What the exercise asks => Copy word for word, please, the lines of the entries below running from the one containing "The height and width of the screenshot is (768, 1024)." to the one containing "Task: Click the 'доп2' file name label", both ends included.

Stored records =>
————————
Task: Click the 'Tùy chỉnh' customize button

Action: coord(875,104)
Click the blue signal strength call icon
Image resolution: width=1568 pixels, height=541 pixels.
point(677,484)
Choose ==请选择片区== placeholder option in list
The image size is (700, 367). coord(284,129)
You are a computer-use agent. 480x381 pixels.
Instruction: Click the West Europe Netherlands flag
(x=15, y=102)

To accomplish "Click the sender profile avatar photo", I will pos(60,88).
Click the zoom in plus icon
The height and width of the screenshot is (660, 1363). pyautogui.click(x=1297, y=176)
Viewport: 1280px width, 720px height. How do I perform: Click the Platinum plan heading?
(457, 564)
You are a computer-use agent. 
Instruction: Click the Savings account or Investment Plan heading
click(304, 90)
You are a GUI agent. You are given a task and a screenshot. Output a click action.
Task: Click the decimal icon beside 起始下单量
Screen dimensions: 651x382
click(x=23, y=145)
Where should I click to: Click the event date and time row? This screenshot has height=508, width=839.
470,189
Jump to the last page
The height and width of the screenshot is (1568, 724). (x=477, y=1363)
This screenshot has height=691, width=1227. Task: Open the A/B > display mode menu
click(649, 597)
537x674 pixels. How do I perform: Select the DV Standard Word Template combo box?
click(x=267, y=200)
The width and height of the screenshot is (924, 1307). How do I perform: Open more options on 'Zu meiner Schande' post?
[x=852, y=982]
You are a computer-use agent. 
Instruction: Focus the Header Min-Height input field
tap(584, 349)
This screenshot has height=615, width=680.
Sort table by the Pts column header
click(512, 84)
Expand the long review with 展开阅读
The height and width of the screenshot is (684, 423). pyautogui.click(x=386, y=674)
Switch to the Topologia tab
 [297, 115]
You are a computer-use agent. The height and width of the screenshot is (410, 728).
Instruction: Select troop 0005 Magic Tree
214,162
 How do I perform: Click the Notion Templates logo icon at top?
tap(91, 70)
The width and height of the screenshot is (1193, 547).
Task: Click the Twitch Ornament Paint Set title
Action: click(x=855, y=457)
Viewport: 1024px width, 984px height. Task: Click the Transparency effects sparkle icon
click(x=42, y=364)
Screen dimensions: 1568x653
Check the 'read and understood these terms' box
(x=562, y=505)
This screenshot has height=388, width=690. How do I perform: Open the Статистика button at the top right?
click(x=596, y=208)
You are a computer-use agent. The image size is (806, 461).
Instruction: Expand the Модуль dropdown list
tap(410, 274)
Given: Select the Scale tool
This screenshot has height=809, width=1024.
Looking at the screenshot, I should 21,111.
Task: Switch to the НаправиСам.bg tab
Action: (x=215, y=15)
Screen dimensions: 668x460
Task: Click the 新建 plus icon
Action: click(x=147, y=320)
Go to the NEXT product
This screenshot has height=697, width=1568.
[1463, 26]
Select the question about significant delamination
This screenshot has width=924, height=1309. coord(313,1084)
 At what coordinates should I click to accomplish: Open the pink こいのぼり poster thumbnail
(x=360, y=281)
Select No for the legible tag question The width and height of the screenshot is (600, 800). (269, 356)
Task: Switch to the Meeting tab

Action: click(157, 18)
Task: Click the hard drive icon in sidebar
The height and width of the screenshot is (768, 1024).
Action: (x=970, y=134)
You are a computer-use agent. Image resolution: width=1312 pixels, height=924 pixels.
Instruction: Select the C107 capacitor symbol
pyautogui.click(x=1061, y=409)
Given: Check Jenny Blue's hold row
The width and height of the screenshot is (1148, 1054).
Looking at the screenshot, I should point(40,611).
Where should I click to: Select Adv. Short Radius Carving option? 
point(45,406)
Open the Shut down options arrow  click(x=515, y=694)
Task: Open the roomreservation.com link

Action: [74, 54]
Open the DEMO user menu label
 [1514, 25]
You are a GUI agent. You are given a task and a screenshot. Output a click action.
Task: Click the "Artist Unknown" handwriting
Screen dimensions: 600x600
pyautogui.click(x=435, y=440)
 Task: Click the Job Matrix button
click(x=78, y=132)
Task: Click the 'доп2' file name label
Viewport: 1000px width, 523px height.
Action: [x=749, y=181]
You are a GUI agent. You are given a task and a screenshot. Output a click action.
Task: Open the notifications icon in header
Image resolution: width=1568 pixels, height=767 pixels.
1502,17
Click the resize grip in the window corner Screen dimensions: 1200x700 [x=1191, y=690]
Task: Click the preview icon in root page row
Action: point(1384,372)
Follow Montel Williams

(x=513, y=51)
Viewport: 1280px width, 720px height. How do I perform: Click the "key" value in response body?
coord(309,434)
————————
Exercise output =>
The height and width of the screenshot is (768, 1024).
Action: (x=970, y=134)
You are a computer-use agent. Image resolution: width=1312 pixels, height=924 pixels.
Instruction: Select the C107 capacitor symbol
pyautogui.click(x=1061, y=409)
Given: Check Jenny Blue's hold row
The width and height of the screenshot is (1148, 1054).
Looking at the screenshot, I should point(40,611).
Where should I click to: Select Adv. Short Radius Carving option? 
point(45,406)
Open the Shut down options arrow  click(x=515, y=694)
Task: Open the roomreservation.com link

Action: [74, 54]
Open the DEMO user menu label
 [1514, 25]
You are a GUI agent. You are given a task and a screenshot. Output a click action.
Task: Click the "Artist Unknown" handwriting
Screen dimensions: 600x600
pyautogui.click(x=435, y=440)
 Task: Click the Job Matrix button
click(x=78, y=132)
Task: Click the 'доп2' file name label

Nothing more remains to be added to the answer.